Japanese beef import changes
At its second round of economic talks with the U.S. on Oct. 16, Japan plans to propose changes to its safeguard mechanism on frozen U.S. beef imports, according to two government sources cited by Reuters. Specifically, Japan plans to propose shortening review periods on beef imports from quarterly to every 10 days and allowing importers to voluntarily lower import volumes to stop the tariffs from automatically kicking in. But the sources are uncertain whether the U.S. will go along with the proposal. Currently, Japan automatically hikes tariffs on countries it does not have economic partnership agreements (EPAs) with if quarterly imports of specific beef products from all nations or those without EPAs rise more than 17 percent from the previous years. This mechanism was triggered earlier this year, boosting taxes on frozen beef imports from the U.S. and others without EPAs.

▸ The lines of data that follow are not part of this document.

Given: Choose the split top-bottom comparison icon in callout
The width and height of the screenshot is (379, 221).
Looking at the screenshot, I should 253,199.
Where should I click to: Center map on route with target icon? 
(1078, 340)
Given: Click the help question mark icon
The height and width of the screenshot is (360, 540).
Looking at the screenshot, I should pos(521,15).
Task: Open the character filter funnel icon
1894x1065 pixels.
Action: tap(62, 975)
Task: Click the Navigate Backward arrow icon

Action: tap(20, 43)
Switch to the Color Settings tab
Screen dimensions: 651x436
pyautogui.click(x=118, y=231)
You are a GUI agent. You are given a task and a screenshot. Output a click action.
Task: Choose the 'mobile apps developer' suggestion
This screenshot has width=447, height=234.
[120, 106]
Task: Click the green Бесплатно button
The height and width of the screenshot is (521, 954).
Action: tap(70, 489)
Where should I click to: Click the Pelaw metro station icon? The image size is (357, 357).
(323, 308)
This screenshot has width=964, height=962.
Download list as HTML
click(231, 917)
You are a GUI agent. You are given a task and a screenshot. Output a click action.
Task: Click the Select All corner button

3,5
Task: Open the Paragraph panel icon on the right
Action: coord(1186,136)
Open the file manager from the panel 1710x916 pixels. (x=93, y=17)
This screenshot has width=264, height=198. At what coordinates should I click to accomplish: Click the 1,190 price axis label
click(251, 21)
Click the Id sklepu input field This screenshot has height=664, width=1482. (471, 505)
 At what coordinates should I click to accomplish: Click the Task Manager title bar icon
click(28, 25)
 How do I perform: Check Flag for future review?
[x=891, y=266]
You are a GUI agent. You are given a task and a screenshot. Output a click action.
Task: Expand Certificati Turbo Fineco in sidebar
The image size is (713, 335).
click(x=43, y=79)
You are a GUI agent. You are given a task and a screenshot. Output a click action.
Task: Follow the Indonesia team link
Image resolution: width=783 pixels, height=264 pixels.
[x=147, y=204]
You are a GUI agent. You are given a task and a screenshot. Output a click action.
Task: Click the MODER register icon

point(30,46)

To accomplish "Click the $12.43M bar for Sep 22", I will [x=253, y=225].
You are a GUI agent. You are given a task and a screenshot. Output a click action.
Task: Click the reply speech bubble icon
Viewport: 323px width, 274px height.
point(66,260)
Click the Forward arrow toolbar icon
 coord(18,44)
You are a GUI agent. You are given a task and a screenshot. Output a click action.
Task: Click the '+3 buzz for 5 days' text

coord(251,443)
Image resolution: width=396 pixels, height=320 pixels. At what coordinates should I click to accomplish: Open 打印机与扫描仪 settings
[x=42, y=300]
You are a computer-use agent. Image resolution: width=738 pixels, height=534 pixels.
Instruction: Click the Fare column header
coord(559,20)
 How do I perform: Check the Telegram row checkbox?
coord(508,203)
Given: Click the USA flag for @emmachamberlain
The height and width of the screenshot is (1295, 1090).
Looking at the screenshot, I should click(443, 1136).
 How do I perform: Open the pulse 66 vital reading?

Perdue wants food stamp restrictions
The distribution of food stamps to Americans who are able to work came under criticism by Agriculture Secretary Sonny Perdue, speaking at the Wall Street Journal Global Food Forum on Oct. 10. Perdue said relying on food stamps has become a “lifestyle” for some able-bodied adults. “We want the people who need the help to get it,” he said, adding that the benefit shouldn’t be “the whole enchilada” of a family’s food security. He suggested that enrollment in the program would fall if individuals who are able to work are restricted from using it. The topic will continue as the new farm bill unfolds. The Trump administration has called for cuts to food stamp disbursements.

China cotton imports
China’s National Development and Reform Commission has set a cotton import quota at 894,000 MT for 2018, reports its industry website This would be steady with 2017 levels.

USDA suspends CRP signup
Approval of new offers made under the continuous Conservation Reserve Program (CRP) signup has again been temporarily suspended until sometime later in fiscal 2018, which began Oct. 1, according to U.S. Department of Agriculture. And the processing of pending offers made before Sept. 30 is currently underway. USDA said the current enrollment in CRP is around 23.5 million acres, just 500,000 acres below the 24-million-acre cap imposed via the 2014 Farm Bill.

Corn to cotton in Brazil
Brazil will likely produce a 7.73 million-bale cotton crop in 2017-18, estimates an ag attaché in the country. This would be a 10-percent increase from the year prior and tops USDA’s official crop estimate of 7.50 MMT. The post details that cotton harvested area is likely to climb around 15 percent from last year as higher cotton prices have encouraged farmers to shift some safrinha corn acres to cotton.